Cell lines and animals
HCC cell lines Huh7, PLC/PRF/5 and Human embryonic kidney 293T (HEK293T) were obtained from the cell bank of the Chinese Academy of Sciences and were authenticated by STR profiling. All cells were cultured under 37 °C with 5% CO2. BALB/c nude mice (5–6 weeks old) were purchased from Shanghai Jihui Laboratory Animal Care, China. The mice were single caged seven days before the start of the experiments. All experimental procedures conformed to the NIH Guide for the Care and Use of Laboratory Animals and were approved by the Ethics Committee of Liuzhou Municipal Liutie Central Hospital.
Genome-wide CRISPR/Cas9 knockout library screen and sequence
The genome-wide CRISPR-Cas9 gene knockdown screen was accomplished using HuH7 human hepatoma cells and the GeCKOv2 gene knockout library (Addgene, #1000000048). The human GeCKOv2 library consists of two parts, sgRNA libraries A and B, which contain 123,411 sgRNA targeting 19,050 genes and 1000 non-targeted sgRNA as a control. To obtain a cell-efficient gecko library on the lentiviral vector, Lentiviral LentiCas9‐Blast (Addgene plasmid #52962) and LentiGuide‐Puro (Addgene plasmid #52963) single guide RNA plasmids were processed according to Lentiviral CRISPR ToolBox protocol GeCKO (Fig. 1A). A genome-wide CRISPR-Cas9 screen was then performed, as described previously , and the workflow is shown in Fig. 1B. Briefly, lentiviral infections were performed to determine the optimal MOI for cas9 lentivirus-infected cells. Twenty-four hours after infection, the cells were selected in puromycin for one week to generate a mutant cell pool, which then continued to be treated with DMSO (vehicle, Day 0) and lenvatinib (lenvatinib concentration: 1000 nM; Fig. 1C). After 21 days, lenvatinib-resistant cells were enriched (Day 21), and then cells of Day 0 and Day 21 were collected for genomic DNA extraction. Genomic DNA was extracted using the Qiagen Blood and Cell Culture DNA Maxi Kit according to the manufacturer’s protocol. The sgRNA sequences were PCR-amplified and adapted for Illumina sequencing (Illumina, San Diego, CA, USA). Sequencing and analysis of genome-scale screens followed, as described before [29, 30], and all data sets were processed in R (currently v3.4.1) to produce bioinformatic analysis-ready image files.

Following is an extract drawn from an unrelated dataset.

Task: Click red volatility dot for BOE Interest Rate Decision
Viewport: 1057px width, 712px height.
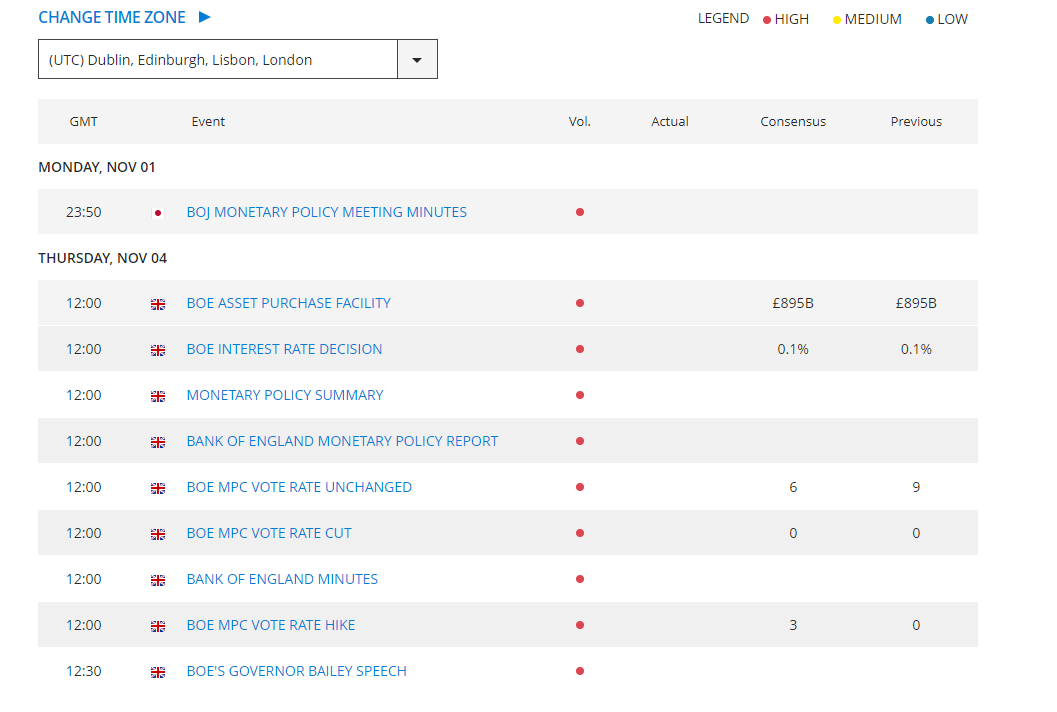Action: [580, 350]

Establishment of knockout and knockdown cell lines
The construction of sgRNA expression plasmids was performed as described previously . The sequences used to construct the sgRNA-encoding plasmids can be found in Table S1. A list of all used sgRNA oligo sequences can be found in Table S2. shRNA sequences are included in Table S3. The control shRNA, NF1 shRNA, DUSP9 shRNA, DUSP9-overexpressing adenovirus, and all plasmids were constructed by Genomeditech (Shanghai) Co., Ltd. The NF1 gene has a full length of 8457 bp, which makes it impossible to construct a lentiviral vector. The main function of NF1 is transmitted by the GTPase activator protein related domain (GRD), so we chose to construct NF1-GRD as the expression sequence for NF1 overexpression experiments. The expression was confirmed by PCR and western blotting. For rescue experiments, Huh7 and PLC/PRF/5 cells were transfected with PGMLV-H_NF1-GRD-3×Flag-PGK-Neo and PGMLV-CMV-H_DUSP9-PGK-Hygromycin plasmid for the construction of NF1 and DUSP9 overexpression. The efficacy of the transfection was tested by examining the expression of the Flag protein using western blotting.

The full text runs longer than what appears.